CHAPTER VI
JESUS AND MAN
When, on his last journey, Jesus came in sight of Jerusalem, Luke tells us that he wept (Luke 19:41). There is an obvious explanation of this in the extreme tension under which he was living—everything turned upon the next few days, and everything would be decided at Jerusalem; but while he must have felt this, it cannot have been the cause of his weeping. Nor should we look for it altogether in the appeal which a great city makes to emotion.

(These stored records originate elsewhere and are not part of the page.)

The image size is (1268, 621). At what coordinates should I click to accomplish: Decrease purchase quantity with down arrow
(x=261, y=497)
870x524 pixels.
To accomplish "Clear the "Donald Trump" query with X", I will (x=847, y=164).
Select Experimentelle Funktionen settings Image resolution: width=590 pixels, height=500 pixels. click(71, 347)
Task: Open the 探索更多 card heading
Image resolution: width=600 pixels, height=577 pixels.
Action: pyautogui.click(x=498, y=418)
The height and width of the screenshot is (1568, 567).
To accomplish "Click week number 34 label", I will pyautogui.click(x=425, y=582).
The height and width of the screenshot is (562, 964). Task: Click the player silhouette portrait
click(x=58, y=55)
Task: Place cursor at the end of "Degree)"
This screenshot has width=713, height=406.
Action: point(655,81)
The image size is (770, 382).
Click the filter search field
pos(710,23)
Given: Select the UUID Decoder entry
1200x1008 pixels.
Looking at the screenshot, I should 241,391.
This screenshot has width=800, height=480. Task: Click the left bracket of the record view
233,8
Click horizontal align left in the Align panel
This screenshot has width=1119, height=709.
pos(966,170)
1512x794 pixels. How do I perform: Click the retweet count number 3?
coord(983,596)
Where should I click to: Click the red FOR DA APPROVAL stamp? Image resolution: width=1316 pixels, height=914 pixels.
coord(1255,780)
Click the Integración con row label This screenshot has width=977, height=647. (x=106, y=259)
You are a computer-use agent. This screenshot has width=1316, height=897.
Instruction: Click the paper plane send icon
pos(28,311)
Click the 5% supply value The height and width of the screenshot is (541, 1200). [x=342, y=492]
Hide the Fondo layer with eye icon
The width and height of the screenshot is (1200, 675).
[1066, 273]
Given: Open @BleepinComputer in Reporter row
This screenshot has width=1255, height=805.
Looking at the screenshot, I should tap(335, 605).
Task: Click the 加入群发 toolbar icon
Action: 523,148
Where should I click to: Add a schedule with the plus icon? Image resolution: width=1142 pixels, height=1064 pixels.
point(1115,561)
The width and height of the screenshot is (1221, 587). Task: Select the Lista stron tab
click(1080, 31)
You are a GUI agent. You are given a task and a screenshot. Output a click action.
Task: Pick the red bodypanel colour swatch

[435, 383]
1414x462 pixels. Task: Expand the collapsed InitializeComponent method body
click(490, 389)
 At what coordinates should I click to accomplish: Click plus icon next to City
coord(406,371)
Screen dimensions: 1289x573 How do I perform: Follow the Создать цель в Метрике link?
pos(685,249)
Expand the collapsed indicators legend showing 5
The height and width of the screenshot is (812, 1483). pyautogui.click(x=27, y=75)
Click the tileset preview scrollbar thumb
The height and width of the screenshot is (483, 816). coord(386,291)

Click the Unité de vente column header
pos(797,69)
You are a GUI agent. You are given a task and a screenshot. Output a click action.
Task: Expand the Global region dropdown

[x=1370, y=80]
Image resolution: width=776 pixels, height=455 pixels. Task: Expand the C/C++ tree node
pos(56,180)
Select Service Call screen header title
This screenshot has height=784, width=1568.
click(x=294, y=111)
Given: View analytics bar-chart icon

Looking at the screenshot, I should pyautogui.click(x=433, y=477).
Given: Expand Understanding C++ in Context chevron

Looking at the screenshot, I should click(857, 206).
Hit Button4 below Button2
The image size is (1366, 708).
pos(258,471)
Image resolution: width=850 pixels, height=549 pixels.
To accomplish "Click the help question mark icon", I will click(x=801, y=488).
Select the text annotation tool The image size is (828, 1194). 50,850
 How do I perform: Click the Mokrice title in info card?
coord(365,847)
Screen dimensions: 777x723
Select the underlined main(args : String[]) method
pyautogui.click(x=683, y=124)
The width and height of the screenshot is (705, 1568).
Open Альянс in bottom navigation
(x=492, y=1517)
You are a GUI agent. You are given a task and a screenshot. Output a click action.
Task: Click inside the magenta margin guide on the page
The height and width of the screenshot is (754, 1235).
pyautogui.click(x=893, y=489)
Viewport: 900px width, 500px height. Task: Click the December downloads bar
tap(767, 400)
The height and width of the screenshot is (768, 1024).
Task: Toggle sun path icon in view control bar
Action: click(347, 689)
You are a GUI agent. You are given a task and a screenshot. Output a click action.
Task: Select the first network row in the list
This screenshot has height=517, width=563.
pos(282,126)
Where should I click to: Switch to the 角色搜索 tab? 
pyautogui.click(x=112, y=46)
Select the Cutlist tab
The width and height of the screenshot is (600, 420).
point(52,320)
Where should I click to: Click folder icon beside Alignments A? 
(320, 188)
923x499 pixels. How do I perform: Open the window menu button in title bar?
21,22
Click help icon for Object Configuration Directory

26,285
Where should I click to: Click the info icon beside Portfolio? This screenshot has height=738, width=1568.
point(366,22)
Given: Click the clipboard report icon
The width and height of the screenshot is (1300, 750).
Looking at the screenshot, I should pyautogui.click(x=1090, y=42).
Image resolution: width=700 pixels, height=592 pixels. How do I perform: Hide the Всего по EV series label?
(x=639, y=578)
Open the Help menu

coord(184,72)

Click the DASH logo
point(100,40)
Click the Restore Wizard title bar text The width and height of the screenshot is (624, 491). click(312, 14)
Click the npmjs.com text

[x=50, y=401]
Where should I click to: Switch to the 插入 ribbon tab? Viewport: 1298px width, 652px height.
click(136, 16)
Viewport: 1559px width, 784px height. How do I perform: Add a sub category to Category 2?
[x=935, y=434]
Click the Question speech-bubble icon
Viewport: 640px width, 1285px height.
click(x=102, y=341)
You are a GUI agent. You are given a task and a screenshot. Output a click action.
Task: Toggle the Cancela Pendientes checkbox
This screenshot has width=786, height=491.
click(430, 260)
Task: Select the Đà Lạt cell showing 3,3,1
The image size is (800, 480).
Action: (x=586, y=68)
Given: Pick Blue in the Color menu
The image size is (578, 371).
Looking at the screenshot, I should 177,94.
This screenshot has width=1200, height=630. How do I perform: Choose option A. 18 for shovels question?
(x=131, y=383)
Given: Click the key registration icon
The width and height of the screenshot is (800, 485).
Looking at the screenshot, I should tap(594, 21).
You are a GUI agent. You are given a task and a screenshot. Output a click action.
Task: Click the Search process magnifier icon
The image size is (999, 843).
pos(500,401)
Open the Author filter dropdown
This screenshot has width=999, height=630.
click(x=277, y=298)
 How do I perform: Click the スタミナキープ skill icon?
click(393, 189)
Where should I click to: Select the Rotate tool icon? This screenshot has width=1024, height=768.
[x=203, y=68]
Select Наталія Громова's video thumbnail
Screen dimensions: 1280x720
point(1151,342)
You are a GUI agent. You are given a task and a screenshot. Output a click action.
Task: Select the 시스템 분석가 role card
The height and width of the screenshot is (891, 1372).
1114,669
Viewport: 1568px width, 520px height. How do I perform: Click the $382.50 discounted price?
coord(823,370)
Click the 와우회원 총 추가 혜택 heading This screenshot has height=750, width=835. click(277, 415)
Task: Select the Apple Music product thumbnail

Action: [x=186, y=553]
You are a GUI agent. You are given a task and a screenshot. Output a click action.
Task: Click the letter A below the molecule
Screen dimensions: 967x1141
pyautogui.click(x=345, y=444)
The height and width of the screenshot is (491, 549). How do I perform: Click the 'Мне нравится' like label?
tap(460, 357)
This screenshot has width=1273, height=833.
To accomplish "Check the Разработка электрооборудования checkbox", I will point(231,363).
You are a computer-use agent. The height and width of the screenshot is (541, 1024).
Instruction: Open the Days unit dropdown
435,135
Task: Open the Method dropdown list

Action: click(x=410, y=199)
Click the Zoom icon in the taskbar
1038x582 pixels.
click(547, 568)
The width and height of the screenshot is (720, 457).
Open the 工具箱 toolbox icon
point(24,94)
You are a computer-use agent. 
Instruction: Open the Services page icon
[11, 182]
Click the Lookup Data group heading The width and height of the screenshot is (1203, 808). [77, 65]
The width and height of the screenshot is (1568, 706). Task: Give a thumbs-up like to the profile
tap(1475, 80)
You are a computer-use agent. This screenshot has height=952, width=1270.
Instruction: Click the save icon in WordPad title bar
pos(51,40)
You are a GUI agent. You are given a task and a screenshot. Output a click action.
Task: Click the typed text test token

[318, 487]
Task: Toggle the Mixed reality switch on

Dull would he be of soul who
could pass by
A sight so touching in its
majesty.
Yet it was not the architecture that so deeply moved Jesus; the temple, which was full in view, was comparatively new and foreign. There is little suggestion in the Gospels that Art meant anything to him, perhaps it meant little to the writers. As for the temple, he found it “a den of thieves” (Luke 19:46); and he prophesied that it would be demolished, and of all its splendid buildings, its goodly stones and votive offerings, which so much impressed his disciples, not one stone would be left upon another stone (Mark 13:9; Luke 21:5). But the traditions of Jerusalem wakened thoughts in him of the story of his people, thoughts with a tragic colour. Jerusalem was the place where prophets were killed (Luke 13:34), the scene and centre, at once, of Israel’s deepest emotions, highest hopes, and most awful failures. “O Jerusalem! Jerusalem!” he had said in sadness as he thought of Israel’s holy city, “which killest the prophets and stonest them that are sent unto thee, how often would I have gathered thy children together, as a hen doth gather her brood under her wings, and ye would not!” (Luke 13:34).